Bill C-291 would require the Government to produce a Small Business Impact Assessment for every Legislative initiative that could have a significant effect on Canadian small businesses. The assessment would be tabled in Parliament and for regulations, published in the Canada Gazette. The Bill also adds "protect and promote the role of small businesses" as an official mandate of the Minister of Industry.
WHO GAINS POWER
The Minister of Industry — gains a new mandate to protect and promote small businesses and a new duty to examine every Bill and regulation for significant small business impact.
WHO LOSES POWER
No one loses power in a traditional sense. However, Government loses the ability to introduce Legislation or regulations without being required to assess and publicly report the small business impact first.
WHO GAINS MONEY
No direct money transfers. Small businesses could benefit indirectly if the assessments lead to Legislative changes that reduce compliance costs or improve market access.
WHO LOSES MONEY
No direct money transfers. The Government would incur administrative costs to produce the assessments.
THE CATCH
⚠️ The Assessment is advisory only — the Bill requires the Minister to produce and table a Small Business Impact Assessment but nothing in the Bill requires Parliament or the Government to act on it. A Bill or regulation could still pass even if the assessment finds significant negative impact on small businesses.

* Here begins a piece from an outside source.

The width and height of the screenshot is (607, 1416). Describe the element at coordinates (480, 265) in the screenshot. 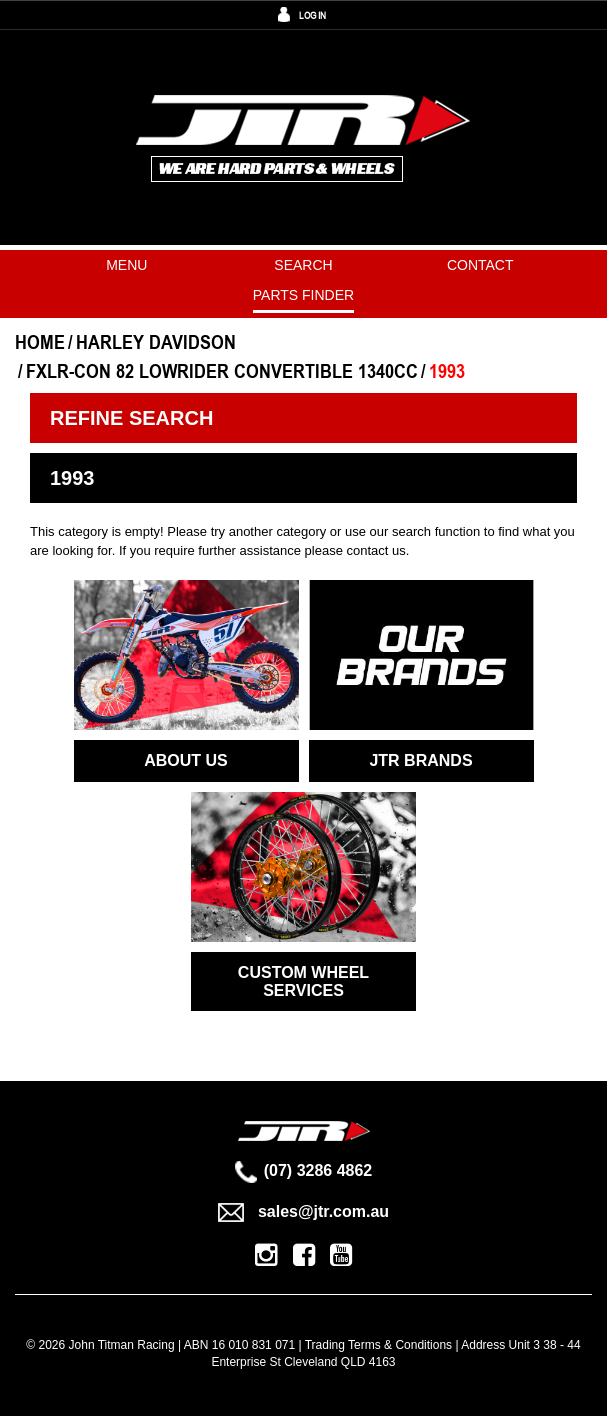

I see `Contact` at that location.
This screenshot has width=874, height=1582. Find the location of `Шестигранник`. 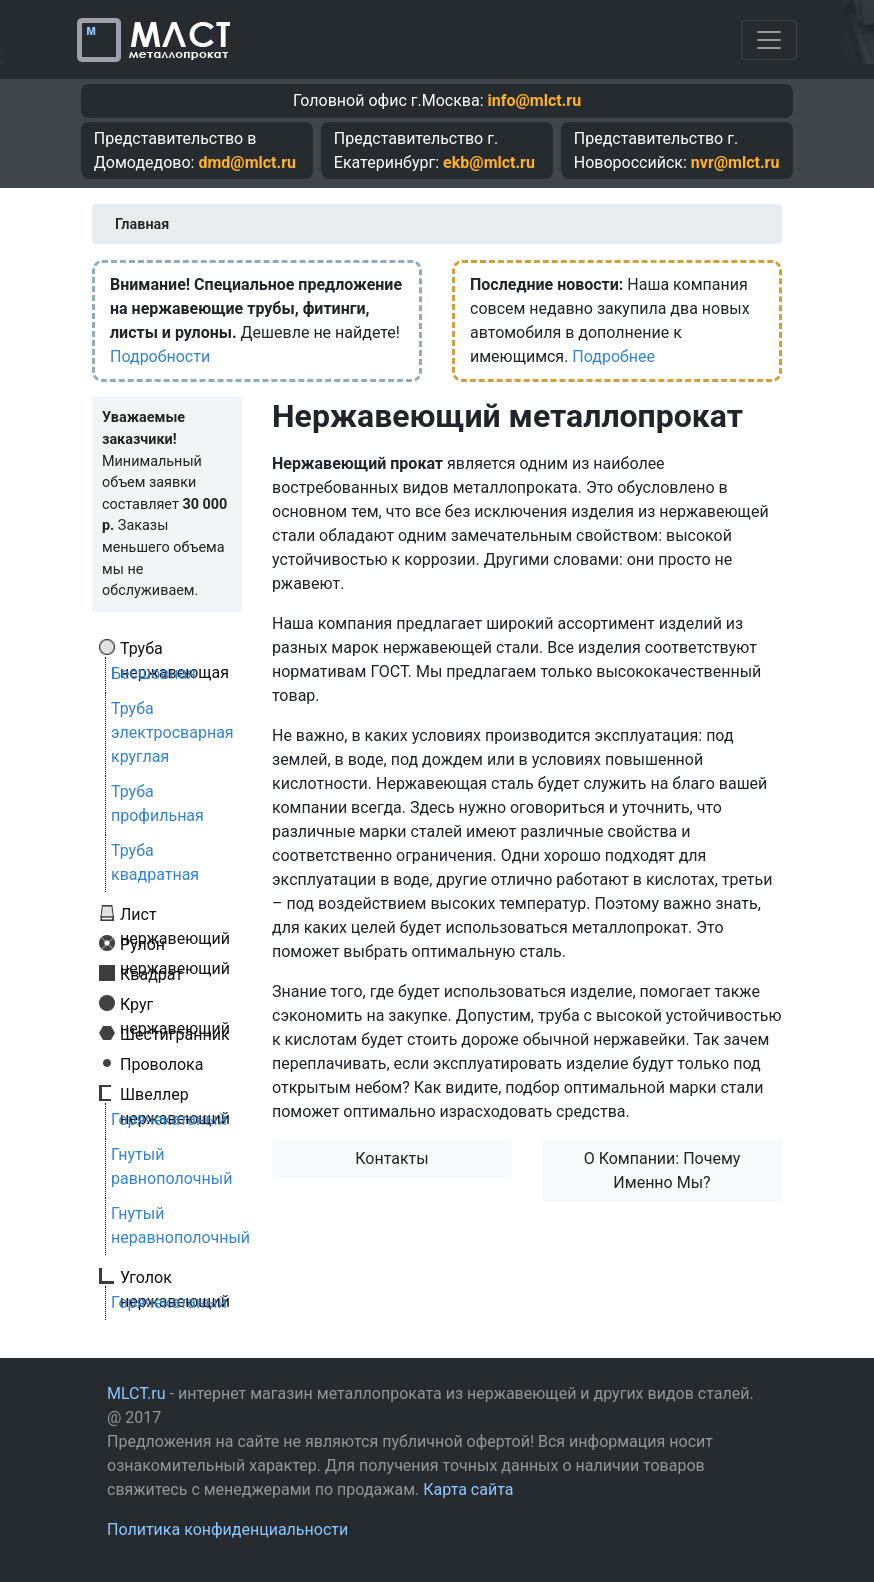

⚠️ "Significant effect" is undefined in the Bill — the threshold for when an assessment is triggered is left to regulations made by the Governor in Council. The Government could set that bar very high, limiting how often assessments are actually required.
⚠️ The Governor in Council controls the process — the regulations governing what must be in each assessment, how it is prepared and what "net positive impact" means are all set by the Governor in Council on the Minister's recommendation. The substance of the requirement could be shaped significantly by the very Government the Bill is meant to hold accountable.